On the contrary, Sandel said that “To appreciate children as gifts or blessings is not to be passive in illness or disease. Healing a sick or injured child does not override her natural capacities but permits them to flourish.”[19]He also said that “Medicine is governed, or at least guided, by the norm of restoring and preserving the natural human functions that constitute health.”[20] In other words, Sandel is not against treating sickness and disease like cleft palate as Buchanan argued. Rather he supports biomedical enhancement that has to do with restoring health back to normal and not to deliberately want a child to be “better than well.”
I agree with Sandel because considering the happenings in our society, biomedical enhancement is both good and dangerous. If we continue to give way to biomedical enhancement, human value and nature will deteriorate. There will be no more consideration for what is good or what is not so good. For instance, if every couple decided to have their children through In Vitro Fertilization (IVM), then in the next thirty years at least, those who will be making ethical decisions will be products of IVM. Of course IVM will become a way of life. We can be sure that more of such “intervention” as Buchanan argued will be invented.

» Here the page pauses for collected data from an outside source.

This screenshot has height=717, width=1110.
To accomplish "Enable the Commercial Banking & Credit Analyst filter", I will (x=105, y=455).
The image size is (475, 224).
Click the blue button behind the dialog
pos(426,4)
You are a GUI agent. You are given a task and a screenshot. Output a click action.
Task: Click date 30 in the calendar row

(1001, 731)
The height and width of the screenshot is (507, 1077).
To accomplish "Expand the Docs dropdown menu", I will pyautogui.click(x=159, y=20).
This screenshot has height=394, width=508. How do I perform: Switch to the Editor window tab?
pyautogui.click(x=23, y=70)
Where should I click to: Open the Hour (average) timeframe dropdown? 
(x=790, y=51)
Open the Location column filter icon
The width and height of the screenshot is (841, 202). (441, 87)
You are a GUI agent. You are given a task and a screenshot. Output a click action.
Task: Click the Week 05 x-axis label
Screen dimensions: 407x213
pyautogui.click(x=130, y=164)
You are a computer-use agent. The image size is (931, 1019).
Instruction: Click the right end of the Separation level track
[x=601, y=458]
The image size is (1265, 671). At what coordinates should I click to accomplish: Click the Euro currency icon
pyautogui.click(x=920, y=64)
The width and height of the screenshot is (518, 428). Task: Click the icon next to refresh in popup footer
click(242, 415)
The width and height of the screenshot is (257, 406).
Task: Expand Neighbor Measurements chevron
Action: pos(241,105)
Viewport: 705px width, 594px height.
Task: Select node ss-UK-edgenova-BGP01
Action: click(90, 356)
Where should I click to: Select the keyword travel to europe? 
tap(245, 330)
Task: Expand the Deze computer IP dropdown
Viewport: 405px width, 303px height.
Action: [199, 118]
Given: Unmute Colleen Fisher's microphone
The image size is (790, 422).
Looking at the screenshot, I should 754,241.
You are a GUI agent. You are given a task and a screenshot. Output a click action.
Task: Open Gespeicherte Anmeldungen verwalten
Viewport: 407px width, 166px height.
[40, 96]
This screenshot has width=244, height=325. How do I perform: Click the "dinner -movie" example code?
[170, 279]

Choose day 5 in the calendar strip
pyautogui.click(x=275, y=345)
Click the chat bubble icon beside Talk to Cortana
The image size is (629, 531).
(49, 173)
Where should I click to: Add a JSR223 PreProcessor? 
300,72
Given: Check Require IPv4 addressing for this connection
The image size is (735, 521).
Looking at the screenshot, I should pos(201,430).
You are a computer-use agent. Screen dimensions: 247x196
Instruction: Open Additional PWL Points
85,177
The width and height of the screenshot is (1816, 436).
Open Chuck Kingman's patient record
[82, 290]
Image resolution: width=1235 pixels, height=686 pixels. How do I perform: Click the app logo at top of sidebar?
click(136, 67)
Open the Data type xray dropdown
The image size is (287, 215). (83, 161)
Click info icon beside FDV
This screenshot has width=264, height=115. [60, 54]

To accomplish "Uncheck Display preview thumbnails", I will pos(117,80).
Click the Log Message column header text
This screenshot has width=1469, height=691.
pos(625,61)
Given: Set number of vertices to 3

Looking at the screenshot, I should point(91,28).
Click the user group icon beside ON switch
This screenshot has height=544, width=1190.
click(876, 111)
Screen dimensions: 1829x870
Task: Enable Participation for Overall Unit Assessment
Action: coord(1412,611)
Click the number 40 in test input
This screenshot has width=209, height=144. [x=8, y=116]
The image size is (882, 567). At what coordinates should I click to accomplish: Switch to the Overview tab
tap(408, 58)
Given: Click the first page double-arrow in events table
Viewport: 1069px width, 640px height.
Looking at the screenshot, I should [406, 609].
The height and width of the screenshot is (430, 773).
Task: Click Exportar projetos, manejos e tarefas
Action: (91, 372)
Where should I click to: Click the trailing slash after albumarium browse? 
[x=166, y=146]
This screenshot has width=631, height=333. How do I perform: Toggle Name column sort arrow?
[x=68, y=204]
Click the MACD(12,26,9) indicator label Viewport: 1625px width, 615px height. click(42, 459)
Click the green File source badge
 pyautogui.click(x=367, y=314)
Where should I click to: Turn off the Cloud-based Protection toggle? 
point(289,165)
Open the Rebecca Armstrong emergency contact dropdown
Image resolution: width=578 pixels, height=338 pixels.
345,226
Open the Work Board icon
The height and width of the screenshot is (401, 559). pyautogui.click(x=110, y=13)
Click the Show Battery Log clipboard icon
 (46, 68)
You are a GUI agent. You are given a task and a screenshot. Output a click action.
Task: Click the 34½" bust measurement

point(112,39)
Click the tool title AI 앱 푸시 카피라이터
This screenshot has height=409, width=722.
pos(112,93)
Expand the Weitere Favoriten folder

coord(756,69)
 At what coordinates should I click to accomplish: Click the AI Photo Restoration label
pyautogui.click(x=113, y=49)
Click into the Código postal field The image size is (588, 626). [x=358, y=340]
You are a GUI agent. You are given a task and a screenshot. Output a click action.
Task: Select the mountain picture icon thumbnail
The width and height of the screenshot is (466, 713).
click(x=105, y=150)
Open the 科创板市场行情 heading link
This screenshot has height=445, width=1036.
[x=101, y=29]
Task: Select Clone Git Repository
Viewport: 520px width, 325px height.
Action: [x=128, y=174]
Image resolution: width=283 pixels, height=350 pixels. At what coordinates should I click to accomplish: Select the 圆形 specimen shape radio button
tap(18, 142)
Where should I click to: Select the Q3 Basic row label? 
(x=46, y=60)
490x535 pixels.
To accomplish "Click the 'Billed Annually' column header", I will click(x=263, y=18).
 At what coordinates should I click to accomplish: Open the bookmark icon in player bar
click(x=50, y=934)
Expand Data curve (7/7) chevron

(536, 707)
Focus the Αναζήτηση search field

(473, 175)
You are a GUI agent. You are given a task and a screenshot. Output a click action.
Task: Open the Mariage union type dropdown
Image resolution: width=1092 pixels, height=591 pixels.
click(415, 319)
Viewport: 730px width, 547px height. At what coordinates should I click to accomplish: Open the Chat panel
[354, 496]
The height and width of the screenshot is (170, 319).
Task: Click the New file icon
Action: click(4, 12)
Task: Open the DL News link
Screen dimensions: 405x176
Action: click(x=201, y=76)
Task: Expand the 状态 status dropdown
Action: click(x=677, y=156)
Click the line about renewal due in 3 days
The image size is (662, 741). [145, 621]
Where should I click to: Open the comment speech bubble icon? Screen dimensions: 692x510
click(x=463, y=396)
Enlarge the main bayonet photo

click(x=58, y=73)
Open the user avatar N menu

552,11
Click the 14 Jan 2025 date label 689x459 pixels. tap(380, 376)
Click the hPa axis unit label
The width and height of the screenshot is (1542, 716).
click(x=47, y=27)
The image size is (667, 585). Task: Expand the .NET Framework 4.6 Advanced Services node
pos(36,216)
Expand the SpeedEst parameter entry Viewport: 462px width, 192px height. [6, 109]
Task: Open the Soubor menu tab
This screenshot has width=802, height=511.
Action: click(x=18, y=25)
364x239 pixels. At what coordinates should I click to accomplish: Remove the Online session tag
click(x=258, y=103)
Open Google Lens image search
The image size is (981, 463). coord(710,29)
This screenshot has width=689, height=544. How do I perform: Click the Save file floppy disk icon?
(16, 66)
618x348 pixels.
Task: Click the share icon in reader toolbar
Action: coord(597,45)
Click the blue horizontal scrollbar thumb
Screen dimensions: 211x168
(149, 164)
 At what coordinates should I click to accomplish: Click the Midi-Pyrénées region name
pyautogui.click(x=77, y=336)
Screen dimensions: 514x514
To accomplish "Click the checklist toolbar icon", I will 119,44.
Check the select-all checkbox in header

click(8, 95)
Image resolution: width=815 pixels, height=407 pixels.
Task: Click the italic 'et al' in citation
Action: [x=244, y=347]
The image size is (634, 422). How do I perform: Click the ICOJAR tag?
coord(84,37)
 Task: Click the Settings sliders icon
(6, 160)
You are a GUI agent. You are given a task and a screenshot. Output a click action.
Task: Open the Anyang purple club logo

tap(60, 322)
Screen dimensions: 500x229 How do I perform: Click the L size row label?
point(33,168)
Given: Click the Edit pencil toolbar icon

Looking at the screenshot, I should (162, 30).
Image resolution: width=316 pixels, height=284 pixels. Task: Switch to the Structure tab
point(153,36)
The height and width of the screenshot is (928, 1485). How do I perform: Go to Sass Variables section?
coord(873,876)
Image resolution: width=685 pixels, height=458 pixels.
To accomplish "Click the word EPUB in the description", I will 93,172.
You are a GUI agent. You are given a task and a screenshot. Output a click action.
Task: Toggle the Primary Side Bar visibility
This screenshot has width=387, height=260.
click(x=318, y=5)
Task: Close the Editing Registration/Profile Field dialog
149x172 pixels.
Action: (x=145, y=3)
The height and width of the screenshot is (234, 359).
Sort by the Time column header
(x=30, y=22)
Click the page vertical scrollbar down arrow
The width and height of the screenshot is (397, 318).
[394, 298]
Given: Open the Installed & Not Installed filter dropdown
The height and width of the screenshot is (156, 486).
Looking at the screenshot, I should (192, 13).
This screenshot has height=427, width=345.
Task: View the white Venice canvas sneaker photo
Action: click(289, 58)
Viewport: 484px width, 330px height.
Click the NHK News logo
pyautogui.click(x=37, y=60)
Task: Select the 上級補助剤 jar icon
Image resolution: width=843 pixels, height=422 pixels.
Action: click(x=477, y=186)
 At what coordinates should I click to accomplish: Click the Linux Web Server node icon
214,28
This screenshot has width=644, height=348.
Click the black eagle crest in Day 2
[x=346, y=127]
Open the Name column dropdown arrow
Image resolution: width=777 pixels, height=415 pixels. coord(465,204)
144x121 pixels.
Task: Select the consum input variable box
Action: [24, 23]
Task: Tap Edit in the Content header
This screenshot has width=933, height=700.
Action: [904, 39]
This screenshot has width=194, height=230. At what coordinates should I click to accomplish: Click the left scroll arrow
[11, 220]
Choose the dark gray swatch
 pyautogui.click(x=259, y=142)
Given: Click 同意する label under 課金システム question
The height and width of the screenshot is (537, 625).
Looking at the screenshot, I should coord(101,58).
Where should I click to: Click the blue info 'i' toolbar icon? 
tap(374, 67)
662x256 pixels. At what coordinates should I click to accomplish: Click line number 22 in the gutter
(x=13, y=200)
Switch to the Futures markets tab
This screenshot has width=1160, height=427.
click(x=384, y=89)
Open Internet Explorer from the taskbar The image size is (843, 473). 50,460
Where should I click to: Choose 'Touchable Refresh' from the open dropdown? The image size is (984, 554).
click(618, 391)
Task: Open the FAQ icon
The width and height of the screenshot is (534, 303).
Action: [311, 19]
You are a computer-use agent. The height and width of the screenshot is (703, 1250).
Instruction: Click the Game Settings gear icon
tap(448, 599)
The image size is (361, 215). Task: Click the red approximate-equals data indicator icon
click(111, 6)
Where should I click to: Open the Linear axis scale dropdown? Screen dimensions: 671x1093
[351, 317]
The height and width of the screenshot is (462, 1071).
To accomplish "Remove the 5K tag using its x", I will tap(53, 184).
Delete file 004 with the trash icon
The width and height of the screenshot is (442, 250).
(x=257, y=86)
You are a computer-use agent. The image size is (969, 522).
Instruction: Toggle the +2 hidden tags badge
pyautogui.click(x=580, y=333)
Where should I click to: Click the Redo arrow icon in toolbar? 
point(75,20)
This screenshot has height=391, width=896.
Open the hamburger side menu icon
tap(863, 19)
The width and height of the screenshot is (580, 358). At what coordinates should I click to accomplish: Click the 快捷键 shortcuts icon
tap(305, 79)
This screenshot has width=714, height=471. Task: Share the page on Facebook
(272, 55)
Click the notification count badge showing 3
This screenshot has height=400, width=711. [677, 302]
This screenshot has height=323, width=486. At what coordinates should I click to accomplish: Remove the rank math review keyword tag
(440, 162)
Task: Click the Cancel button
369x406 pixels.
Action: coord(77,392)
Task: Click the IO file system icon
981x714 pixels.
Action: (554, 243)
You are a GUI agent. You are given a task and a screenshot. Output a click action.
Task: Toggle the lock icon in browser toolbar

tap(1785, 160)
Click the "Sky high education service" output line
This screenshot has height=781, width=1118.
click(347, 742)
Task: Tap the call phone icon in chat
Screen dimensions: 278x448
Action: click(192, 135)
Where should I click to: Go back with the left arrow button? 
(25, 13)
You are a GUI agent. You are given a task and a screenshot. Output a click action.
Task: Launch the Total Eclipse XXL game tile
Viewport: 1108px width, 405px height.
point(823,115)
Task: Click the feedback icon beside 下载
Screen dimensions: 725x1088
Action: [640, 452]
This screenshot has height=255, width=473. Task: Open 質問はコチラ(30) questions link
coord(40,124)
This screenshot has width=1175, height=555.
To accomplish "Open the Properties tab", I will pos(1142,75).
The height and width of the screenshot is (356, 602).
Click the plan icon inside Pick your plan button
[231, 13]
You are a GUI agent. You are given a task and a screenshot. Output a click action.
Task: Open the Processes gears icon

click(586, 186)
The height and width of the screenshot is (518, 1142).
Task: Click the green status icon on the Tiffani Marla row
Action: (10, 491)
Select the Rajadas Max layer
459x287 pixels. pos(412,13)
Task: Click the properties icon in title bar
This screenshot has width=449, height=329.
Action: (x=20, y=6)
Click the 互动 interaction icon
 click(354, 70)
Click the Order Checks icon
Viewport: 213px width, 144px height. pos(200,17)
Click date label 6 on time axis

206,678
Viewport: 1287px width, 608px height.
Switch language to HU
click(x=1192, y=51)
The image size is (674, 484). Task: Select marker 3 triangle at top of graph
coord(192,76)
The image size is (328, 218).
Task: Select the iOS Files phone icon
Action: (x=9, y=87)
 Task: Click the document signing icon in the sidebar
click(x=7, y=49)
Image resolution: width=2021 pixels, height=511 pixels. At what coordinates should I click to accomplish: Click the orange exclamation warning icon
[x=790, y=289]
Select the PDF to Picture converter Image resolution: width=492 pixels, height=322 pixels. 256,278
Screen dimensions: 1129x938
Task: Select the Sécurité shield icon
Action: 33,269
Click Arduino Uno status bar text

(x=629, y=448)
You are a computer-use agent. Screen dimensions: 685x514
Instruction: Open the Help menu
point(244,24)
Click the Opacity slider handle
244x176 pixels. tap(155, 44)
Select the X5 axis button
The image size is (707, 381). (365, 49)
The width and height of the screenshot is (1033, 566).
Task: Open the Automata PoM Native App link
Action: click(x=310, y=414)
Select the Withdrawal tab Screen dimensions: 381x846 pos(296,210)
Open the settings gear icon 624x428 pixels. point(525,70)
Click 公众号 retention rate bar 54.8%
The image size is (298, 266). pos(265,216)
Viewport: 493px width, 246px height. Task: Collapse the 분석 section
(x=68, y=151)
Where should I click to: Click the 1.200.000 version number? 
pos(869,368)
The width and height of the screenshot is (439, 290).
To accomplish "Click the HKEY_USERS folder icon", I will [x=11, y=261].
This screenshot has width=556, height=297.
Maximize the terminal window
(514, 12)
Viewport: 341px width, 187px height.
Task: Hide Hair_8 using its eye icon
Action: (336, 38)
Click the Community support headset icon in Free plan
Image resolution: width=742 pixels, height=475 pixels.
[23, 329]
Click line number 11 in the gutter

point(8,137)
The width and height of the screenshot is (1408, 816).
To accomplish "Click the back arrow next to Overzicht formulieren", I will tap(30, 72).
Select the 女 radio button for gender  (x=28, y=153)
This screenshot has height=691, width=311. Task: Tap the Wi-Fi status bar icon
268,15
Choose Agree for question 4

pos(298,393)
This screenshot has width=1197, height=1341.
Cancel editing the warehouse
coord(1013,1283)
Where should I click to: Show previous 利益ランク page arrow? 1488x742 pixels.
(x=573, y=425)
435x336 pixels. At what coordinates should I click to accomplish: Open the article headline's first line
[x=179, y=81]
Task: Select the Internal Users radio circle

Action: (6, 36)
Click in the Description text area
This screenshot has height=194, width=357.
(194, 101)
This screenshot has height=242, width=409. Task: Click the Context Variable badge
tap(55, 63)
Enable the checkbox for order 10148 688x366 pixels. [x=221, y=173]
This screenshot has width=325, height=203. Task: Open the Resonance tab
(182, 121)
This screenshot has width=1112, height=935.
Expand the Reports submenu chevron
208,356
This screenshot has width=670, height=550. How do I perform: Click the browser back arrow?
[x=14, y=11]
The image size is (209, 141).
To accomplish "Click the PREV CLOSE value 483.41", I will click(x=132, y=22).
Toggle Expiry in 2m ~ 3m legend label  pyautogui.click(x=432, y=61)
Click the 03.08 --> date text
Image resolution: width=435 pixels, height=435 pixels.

However, human enhancements are also necessary in the sense that we use them to improve human conditions. For example, a child born with some defects such as cleft palate, Attention Deficiency Disorder (ADD), cancer and many more, can be restored to normal health through the use of biomedical enhancement. As Mill said that, “ … of ill-regulated desires, or of bad or imperfect social institutions. All the grand sources, in short, of human suffering are in a great degree, many of them almost entirely, conquerable by human care and effort.”[21] Therefore, we have a moral duty within our capacity to continue to improve ourselves to promote happiness.
Also, using biomedical enhancement to select children’s traits is treating others as a means to our selfish end. As Kant pointed out, we have the moral obligation to treat others as an end in themselves and not as a mean towards a certain end.[22]
In conclusion, we have to always remember these words of Sandel that “To acknowledge the giftedness of life is to recognize that our talents and powers are not wholly our own doing, nor even fully ours, despite the efforts we expend to develop and to exercise them. It is also to recognize that not everything in the world is open to any use we may desire or devise. ”[23]



[1] [1] Michael J. Sandel, The Case Against Perfection: Ethics in the Age of Genetic Engineering. Cambridge, Mass.: Harvard University press, 2007. 8
[2] Sandel., 5-6
[3] Sandel.,37
[4] Sandel., 87
[5] Sandel 82
[6] Sandel 87
[7] Sandel 45 -46
[8] Sandel 80
[9] Sandel 49
[10] Sandel 85
[11] Sandel., 87
[12] Sandel., 91-92
[13] Allen Buchanan, Better Than Human, New York: Oxford University Press, 2011, 5
[14] Buchanan., 5
[15] Buchanan., 38
[16] Buchanan., 152
[17] Sandel., 85
[18] Buchanan 158
[19] Sandel 46
[20] Sandel., 47
[21] John Stuart Mill, Utilitarianism, Indianapolis, IN: Hackett Publishing Company, 2001, page 15
[22] Dr. Dwyer, Lecture PowerPoint, Summer 2014, slide 3.